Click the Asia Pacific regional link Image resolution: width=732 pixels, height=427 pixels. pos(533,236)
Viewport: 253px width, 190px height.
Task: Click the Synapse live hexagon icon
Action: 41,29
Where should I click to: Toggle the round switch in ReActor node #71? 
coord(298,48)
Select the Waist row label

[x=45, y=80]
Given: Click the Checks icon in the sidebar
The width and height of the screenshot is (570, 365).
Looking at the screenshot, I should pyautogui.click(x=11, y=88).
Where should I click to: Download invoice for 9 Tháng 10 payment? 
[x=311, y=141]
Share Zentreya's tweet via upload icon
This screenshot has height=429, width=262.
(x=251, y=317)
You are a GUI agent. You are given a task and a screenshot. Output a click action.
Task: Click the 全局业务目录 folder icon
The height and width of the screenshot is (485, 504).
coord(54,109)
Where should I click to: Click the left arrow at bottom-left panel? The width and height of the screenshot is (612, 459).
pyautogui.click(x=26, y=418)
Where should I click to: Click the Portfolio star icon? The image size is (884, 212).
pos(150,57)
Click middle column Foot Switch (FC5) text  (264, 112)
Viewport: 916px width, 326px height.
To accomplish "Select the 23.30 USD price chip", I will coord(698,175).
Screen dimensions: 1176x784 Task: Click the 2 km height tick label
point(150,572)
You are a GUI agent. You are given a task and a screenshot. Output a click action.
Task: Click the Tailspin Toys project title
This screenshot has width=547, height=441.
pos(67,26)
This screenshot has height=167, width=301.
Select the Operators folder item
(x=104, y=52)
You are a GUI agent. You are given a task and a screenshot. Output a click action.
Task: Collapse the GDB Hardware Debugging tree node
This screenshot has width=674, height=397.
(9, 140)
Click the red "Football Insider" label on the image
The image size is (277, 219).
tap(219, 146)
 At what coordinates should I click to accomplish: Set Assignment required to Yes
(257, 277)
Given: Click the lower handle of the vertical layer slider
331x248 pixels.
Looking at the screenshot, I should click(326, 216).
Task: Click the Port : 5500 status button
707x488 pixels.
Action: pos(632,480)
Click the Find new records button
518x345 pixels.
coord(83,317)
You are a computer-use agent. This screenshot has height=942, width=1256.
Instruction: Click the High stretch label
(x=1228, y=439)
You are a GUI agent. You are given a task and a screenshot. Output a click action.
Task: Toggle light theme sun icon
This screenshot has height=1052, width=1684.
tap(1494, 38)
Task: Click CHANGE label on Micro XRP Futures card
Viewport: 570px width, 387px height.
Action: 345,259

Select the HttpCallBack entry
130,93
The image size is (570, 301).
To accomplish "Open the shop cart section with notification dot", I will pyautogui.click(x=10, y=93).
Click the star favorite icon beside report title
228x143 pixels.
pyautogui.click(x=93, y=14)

++++++

_Exercise aim_:
Reproduce each line from the listing above that includes the word "button".

_Response_:
Task: Click the Port : 5500 status button
Click the Find new records button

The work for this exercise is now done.